§ SOURCE EXTRACT:
_ _ _ _
Australian behemoth Jordan Mailata proving a path to NFL success possible for rugby players

Why can’t a professional rugby player find success in the NFL? It’s a question that has perplexed sports fans for years. The two sports seem naturally compatible and possess shared origins. Plenty of high school rugby players have successfully made the transition in college and translated it to the NFL. And yet, of the string of pro rugby stars who have tried their hand at professional football, none have yet to find success at the NFL level.

That is until Jordan Mailata came along.

The mountainous Aussie is putting together a breakout 2020 season for the Philadelphia Eagles, providing a rare bright spot in a difficult season for the NFC East club. While players like Hayden Smith, Daniel Adongo, Jarryd Hayne and current Buffalo Bill Christian Wade have yet to break out at more translatable skill positions, Mailata has found a role by taking advantage of the one thing you simply can’t teach: size. Standing 6’8 and weighing 346 pounds, he’s the ideal offensive tackle and is looking like the long term future at the position for the Eagles.
_ _ _ _
§ RECORDED DATA:
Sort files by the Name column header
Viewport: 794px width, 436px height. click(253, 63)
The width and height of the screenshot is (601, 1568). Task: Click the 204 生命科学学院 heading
_ _ _ _
§ CHECK YOUR UNDERSTANDING:
a – Answer these from the article on Jordan Mailata:
(i) Where have plenty of high school rugby players successfully made the transition?
(ii) Which NFL team is Mailata playing for in 2020?
(iii) How much does Mailata weigh?
b – Put this sentence from the article on Jordan Mailata into Spanish: "The two sports seem naturally compatible and possess shared origins."
c – Pick up the article on Jordan Mailata after its final sentence and write one more paragraph.

§ REPLIES:
a –
(i) In college.
(ii) The Philadelphia Eagles.
(iii) 346 pounds.

b – Los dos deportes parecen naturalmente compatibles y tienen orígenes comunes.

c –
It hasn’t always been smooth sailing for Mailata. Since being selected 233rd overall in the 2018  NFL Draft and becoming the second player ever drafted without American college or high school football experience, Mailata had yet to play an NFL game before this season and ended up on injured reserve both years. However, the freakish Australian was no stranger to overcoming medical setbacks. Before his insane rugby highlight tape went viral, Mailata almost lost the sport, and his life, when he fainted at a training session and was rushed in for emergency heart surgery. He bounced back from that scare with the best play of his life and now fully healthy in 2020, he’s done the same thing.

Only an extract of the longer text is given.